§ **WHAT THE TASK ASKS**: Return all the entries. Match them word for word.

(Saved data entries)
^^^^

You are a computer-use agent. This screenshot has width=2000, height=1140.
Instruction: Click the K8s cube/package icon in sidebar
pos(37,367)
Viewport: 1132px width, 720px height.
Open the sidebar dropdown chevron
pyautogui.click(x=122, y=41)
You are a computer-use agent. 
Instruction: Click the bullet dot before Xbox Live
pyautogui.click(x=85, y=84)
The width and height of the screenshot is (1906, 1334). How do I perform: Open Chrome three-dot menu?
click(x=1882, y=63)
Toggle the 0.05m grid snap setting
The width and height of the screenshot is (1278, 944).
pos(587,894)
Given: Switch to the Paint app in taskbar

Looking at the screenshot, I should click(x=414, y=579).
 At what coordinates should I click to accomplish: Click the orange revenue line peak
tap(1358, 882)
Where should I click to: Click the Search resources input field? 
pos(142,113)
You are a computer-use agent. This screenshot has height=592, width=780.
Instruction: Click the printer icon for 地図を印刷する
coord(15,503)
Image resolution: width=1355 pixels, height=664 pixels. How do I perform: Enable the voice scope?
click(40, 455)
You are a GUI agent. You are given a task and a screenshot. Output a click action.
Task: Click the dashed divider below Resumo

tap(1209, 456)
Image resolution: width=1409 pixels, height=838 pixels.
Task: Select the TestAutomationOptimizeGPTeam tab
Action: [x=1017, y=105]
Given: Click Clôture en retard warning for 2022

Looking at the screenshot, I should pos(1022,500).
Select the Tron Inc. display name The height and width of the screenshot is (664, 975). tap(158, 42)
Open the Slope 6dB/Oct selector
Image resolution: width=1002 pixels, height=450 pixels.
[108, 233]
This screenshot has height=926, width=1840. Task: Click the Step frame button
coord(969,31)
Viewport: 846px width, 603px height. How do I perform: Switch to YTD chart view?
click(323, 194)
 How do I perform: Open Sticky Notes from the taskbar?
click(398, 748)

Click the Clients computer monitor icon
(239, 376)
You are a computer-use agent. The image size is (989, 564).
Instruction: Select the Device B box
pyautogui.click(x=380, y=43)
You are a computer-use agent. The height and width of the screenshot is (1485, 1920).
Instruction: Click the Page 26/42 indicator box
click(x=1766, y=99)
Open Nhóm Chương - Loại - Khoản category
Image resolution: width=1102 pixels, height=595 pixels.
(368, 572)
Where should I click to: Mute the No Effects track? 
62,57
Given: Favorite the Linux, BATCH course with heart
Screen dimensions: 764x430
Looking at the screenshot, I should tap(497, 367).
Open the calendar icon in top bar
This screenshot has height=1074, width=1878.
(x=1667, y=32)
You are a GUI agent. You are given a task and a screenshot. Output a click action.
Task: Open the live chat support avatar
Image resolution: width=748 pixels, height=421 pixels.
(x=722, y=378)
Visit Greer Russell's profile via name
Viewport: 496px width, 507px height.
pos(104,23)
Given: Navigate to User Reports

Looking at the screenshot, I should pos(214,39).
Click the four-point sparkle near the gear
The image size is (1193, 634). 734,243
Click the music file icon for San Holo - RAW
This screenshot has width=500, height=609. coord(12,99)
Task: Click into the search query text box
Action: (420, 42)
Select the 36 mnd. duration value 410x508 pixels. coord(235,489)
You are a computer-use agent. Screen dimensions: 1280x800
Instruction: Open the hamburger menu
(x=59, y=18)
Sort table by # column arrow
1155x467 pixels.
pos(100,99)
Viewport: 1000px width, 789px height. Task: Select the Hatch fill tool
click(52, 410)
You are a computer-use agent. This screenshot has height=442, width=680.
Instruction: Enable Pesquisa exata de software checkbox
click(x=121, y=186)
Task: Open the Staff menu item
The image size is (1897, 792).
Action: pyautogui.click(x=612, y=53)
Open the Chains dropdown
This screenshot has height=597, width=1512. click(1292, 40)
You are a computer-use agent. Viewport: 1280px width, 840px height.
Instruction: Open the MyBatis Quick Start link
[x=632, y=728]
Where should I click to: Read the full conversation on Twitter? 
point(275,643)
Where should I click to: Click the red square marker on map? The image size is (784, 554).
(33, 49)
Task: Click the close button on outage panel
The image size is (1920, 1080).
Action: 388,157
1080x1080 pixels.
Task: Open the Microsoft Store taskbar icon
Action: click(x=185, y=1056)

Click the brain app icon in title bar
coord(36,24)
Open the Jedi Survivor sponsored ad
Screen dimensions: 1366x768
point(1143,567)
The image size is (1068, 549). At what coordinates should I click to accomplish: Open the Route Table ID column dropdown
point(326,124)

^^^^

§ **RESULT FOR THIS TASK**:
You are a computer-use agent. This screenshot has width=2000, height=1140.
Instruction: Click the K8s cube/package icon in sidebar
pos(37,367)
Viewport: 1132px width, 720px height.
Open the sidebar dropdown chevron
pyautogui.click(x=122, y=41)
You are a computer-use agent. 
Instruction: Click the bullet dot before Xbox Live
pyautogui.click(x=85, y=84)
The width and height of the screenshot is (1906, 1334). How do I perform: Open Chrome three-dot menu?
click(x=1882, y=63)
Toggle the 0.05m grid snap setting
The width and height of the screenshot is (1278, 944).
pos(587,894)
Given: Switch to the Paint app in taskbar

Looking at the screenshot, I should click(x=414, y=579).
 At what coordinates should I click to accomplish: Click the orange revenue line peak
tap(1358, 882)
Where should I click to: Click the Search resources input field? 
pos(142,113)
You are a computer-use agent. This screenshot has height=592, width=780.
Instruction: Click the printer icon for 地図を印刷する
coord(15,503)
Image resolution: width=1355 pixels, height=664 pixels. How do I perform: Enable the voice scope?
click(40, 455)
You are a GUI agent. You are given a task and a screenshot. Output a click action.
Task: Click the dashed divider below Resumo

tap(1209, 456)
Image resolution: width=1409 pixels, height=838 pixels.
Task: Select the TestAutomationOptimizeGPTeam tab
Action: [x=1017, y=105]
Given: Click Clôture en retard warning for 2022

Looking at the screenshot, I should pos(1022,500).
Select the Tron Inc. display name The height and width of the screenshot is (664, 975). tap(158, 42)
Open the Slope 6dB/Oct selector
Image resolution: width=1002 pixels, height=450 pixels.
[108, 233]
This screenshot has height=926, width=1840. Task: Click the Step frame button
coord(969,31)
Viewport: 846px width, 603px height. How do I perform: Switch to YTD chart view?
click(323, 194)
 How do I perform: Open Sticky Notes from the taskbar?
click(398, 748)

Click the Clients computer monitor icon
(239, 376)
You are a computer-use agent. The image size is (989, 564).
Instruction: Select the Device B box
pyautogui.click(x=380, y=43)
You are a computer-use agent. The height and width of the screenshot is (1485, 1920).
Instruction: Click the Page 26/42 indicator box
click(x=1766, y=99)
Open Nhóm Chương - Loại - Khoản category
Image resolution: width=1102 pixels, height=595 pixels.
(368, 572)
Where should I click to: Mute the No Effects track? 
62,57
Given: Favorite the Linux, BATCH course with heart
Screen dimensions: 764x430
Looking at the screenshot, I should tap(497, 367).
Open the calendar icon in top bar
This screenshot has height=1074, width=1878.
(x=1667, y=32)
You are a GUI agent. You are given a task and a screenshot. Output a click action.
Task: Open the live chat support avatar
Image resolution: width=748 pixels, height=421 pixels.
(x=722, y=378)
Visit Greer Russell's profile via name
Viewport: 496px width, 507px height.
pos(104,23)
Given: Navigate to User Reports

Looking at the screenshot, I should pos(214,39).
Click the four-point sparkle near the gear
The image size is (1193, 634). 734,243
Click the music file icon for San Holo - RAW
This screenshot has width=500, height=609. coord(12,99)
Task: Click into the search query text box
Action: (420, 42)
Select the 36 mnd. duration value 410x508 pixels. coord(235,489)
You are a computer-use agent. Screen dimensions: 1280x800
Instruction: Open the hamburger menu
(x=59, y=18)
Sort table by # column arrow
1155x467 pixels.
pos(100,99)
Viewport: 1000px width, 789px height. Task: Select the Hatch fill tool
click(52, 410)
You are a computer-use agent. This screenshot has height=442, width=680.
Instruction: Enable Pesquisa exata de software checkbox
click(x=121, y=186)
Task: Open the Staff menu item
The image size is (1897, 792).
Action: pyautogui.click(x=612, y=53)
Open the Chains dropdown
This screenshot has height=597, width=1512. click(1292, 40)
You are a computer-use agent. Viewport: 1280px width, 840px height.
Instruction: Open the MyBatis Quick Start link
[x=632, y=728]
Where should I click to: Read the full conversation on Twitter? 
point(275,643)
Where should I click to: Click the red square marker on map? The image size is (784, 554).
(33, 49)
Task: Click the close button on outage panel
The image size is (1920, 1080).
Action: 388,157
1080x1080 pixels.
Task: Open the Microsoft Store taskbar icon
Action: click(x=185, y=1056)

Click the brain app icon in title bar
coord(36,24)
Open the Jedi Survivor sponsored ad
Screen dimensions: 1366x768
point(1143,567)
The image size is (1068, 549). At what coordinates should I click to accomplish: Open the Route Table ID column dropdown
point(326,124)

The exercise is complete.